_WHAT YOU NEED TO DO_:
Somewhere below is a line with "Task: Click the Word" and, later, a line with "Click the blue icon beside 5% on dish"; repeat those two lines and all the lines between them, exactly as they are.

Stored records
=-=-=

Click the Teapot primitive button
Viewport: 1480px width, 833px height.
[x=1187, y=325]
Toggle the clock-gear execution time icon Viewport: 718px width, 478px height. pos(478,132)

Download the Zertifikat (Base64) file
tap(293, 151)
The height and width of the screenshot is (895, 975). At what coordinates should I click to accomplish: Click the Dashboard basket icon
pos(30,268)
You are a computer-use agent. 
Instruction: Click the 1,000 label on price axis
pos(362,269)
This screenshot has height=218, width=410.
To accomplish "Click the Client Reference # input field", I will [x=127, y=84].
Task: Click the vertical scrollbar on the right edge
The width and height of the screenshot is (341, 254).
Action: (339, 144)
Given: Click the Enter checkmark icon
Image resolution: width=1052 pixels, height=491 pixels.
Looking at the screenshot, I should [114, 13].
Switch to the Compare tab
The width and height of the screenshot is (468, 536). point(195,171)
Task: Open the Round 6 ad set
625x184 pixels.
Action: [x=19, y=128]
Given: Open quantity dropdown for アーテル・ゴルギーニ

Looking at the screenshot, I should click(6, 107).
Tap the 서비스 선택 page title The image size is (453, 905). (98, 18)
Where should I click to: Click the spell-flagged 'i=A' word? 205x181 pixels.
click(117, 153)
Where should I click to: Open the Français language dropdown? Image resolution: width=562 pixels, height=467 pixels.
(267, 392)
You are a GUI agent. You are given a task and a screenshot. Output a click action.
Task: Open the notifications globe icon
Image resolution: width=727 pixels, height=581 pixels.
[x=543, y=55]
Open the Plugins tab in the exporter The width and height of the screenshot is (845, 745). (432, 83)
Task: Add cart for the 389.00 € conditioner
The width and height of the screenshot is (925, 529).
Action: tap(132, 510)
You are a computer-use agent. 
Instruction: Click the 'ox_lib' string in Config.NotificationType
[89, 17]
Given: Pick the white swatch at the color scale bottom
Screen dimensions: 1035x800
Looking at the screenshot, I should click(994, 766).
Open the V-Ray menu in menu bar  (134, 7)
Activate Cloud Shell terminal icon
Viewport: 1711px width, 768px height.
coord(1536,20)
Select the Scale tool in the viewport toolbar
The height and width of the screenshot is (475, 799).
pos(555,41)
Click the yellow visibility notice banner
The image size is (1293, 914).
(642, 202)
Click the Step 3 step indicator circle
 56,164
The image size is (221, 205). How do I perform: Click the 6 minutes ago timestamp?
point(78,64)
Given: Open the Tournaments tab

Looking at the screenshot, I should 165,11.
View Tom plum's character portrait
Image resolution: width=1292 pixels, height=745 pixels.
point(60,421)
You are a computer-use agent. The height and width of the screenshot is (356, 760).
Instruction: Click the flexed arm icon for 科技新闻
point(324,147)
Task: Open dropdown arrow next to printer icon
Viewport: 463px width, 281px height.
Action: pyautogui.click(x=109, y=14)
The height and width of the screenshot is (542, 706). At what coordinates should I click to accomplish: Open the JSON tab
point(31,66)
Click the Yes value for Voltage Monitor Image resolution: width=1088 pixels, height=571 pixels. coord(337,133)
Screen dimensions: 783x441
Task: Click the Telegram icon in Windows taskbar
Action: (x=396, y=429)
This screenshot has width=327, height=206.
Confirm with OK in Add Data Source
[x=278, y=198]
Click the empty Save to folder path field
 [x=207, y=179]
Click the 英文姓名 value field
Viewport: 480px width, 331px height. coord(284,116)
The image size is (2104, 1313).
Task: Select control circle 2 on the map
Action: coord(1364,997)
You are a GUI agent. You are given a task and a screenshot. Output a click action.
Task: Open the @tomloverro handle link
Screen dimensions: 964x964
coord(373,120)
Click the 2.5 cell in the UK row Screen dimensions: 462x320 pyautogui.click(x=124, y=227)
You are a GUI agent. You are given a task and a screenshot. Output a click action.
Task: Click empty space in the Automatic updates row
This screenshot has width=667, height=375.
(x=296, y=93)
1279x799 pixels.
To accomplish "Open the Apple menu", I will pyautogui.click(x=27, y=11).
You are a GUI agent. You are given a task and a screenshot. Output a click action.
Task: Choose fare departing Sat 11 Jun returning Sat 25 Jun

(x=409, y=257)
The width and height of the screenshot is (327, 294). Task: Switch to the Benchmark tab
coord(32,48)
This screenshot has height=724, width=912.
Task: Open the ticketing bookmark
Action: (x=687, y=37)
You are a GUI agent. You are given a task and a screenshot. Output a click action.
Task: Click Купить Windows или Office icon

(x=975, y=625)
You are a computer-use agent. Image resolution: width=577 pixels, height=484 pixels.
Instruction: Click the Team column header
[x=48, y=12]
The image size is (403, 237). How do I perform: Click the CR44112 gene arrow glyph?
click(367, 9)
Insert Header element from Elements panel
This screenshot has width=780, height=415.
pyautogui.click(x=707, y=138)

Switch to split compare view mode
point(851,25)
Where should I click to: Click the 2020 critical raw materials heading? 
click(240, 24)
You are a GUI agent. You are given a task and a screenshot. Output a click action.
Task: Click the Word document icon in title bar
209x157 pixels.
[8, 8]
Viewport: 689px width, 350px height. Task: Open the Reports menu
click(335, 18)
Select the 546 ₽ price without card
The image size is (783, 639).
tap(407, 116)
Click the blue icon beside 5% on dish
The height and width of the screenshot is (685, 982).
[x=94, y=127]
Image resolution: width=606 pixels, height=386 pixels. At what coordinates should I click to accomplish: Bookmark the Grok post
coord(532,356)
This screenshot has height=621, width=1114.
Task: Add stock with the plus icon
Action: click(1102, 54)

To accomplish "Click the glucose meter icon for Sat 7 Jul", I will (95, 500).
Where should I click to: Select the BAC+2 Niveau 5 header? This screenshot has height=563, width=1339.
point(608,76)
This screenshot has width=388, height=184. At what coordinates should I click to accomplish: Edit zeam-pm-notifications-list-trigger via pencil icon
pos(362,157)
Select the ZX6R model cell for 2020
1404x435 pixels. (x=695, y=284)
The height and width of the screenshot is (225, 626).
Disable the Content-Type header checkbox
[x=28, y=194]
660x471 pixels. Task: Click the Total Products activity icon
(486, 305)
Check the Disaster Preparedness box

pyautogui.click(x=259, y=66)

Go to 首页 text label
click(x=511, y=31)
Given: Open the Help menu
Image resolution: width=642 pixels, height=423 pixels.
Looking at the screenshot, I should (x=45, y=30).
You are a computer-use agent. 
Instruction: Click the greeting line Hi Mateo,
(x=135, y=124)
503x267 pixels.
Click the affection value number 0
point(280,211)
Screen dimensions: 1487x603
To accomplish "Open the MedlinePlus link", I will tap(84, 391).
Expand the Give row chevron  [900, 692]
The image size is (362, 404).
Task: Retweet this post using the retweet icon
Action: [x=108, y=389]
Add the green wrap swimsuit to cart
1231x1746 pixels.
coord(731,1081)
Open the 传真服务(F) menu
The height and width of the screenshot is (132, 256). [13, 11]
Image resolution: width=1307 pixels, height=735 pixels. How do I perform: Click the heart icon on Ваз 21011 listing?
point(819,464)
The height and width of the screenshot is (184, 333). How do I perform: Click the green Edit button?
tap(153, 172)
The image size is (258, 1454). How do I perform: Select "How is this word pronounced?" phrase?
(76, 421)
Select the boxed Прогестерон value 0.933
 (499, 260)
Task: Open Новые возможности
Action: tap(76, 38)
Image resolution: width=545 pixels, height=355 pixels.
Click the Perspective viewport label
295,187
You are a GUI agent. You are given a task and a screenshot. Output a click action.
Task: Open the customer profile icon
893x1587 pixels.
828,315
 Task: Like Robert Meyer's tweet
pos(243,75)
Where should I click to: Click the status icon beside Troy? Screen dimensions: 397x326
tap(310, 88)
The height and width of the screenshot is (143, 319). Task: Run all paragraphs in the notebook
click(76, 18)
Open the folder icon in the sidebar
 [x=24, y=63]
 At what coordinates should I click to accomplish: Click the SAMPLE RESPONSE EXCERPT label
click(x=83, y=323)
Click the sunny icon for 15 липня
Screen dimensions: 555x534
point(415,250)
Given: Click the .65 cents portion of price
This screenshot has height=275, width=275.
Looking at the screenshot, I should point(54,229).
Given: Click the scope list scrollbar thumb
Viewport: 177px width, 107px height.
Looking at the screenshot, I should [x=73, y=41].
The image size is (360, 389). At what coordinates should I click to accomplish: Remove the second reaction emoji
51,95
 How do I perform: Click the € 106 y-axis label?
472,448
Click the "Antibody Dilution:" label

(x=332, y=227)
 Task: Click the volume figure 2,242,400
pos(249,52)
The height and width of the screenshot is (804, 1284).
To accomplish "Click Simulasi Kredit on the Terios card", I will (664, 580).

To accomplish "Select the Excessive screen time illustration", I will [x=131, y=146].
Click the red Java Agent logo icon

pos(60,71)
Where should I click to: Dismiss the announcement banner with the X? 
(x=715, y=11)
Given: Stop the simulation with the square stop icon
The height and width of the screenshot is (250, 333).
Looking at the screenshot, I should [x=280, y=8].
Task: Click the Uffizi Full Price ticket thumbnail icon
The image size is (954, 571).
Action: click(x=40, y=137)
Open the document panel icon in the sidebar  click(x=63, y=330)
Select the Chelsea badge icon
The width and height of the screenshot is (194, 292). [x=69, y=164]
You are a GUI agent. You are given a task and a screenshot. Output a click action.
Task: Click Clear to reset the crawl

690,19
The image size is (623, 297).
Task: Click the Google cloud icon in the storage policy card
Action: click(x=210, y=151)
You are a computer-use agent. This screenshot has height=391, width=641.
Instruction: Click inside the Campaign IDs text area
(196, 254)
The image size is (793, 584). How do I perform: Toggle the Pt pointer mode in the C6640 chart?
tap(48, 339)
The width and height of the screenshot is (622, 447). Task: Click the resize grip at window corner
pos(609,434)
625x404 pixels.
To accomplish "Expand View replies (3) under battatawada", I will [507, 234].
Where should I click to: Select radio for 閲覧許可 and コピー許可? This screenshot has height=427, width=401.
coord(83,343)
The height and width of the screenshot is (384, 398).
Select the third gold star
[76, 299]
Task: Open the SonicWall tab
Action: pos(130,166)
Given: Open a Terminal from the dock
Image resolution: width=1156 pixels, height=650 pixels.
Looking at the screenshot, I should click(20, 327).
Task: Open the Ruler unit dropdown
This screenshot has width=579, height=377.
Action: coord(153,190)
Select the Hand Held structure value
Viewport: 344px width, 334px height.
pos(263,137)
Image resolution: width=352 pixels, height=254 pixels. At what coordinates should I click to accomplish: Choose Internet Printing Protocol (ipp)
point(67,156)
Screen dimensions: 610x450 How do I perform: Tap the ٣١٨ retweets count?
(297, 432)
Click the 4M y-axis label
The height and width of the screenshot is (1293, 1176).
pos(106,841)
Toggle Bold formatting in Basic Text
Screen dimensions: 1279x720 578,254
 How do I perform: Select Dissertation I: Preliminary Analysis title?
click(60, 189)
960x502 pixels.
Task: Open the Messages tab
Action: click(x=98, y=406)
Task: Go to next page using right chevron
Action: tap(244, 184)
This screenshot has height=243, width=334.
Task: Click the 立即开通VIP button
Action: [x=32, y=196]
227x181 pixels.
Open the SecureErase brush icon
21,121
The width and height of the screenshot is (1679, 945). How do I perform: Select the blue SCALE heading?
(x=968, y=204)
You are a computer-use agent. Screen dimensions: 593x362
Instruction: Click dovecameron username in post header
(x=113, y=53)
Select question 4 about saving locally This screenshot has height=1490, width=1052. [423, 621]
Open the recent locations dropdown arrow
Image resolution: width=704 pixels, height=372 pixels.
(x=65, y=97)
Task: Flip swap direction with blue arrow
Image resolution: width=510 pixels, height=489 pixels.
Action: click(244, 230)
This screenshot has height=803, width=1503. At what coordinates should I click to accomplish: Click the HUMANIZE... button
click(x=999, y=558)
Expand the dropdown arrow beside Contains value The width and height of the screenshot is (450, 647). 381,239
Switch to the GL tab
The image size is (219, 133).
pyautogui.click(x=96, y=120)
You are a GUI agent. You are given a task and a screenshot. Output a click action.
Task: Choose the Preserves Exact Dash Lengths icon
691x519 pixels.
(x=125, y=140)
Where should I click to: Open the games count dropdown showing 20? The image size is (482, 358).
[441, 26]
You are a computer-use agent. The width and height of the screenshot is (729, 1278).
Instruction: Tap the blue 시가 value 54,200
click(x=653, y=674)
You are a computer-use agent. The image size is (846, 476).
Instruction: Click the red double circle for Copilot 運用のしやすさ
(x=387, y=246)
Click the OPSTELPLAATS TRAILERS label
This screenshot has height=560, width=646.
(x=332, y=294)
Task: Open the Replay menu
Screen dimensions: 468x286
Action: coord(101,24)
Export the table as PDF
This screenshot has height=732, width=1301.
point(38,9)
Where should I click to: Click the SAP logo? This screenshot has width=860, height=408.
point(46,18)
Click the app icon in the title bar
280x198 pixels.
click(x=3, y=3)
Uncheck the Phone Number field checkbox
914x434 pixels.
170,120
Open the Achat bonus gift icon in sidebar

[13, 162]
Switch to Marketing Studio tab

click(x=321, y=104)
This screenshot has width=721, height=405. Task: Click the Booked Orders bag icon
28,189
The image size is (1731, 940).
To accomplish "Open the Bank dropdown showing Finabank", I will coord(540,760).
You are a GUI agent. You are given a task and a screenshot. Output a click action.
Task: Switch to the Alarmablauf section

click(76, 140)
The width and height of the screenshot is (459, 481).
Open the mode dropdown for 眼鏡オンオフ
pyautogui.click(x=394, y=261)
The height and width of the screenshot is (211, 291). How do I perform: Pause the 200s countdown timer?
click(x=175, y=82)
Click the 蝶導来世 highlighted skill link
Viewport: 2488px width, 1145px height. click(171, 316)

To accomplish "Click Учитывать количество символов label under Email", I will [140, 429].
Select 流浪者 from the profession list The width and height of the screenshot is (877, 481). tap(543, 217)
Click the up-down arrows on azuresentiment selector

=-=-=

_EXERCISE SOLUTION_:
Task: Click the Word document icon in title bar
209x157 pixels.
[8, 8]
Viewport: 689px width, 350px height. Task: Open the Reports menu
click(335, 18)
Select the 546 ₽ price without card
The image size is (783, 639).
tap(407, 116)
Click the blue icon beside 5% on dish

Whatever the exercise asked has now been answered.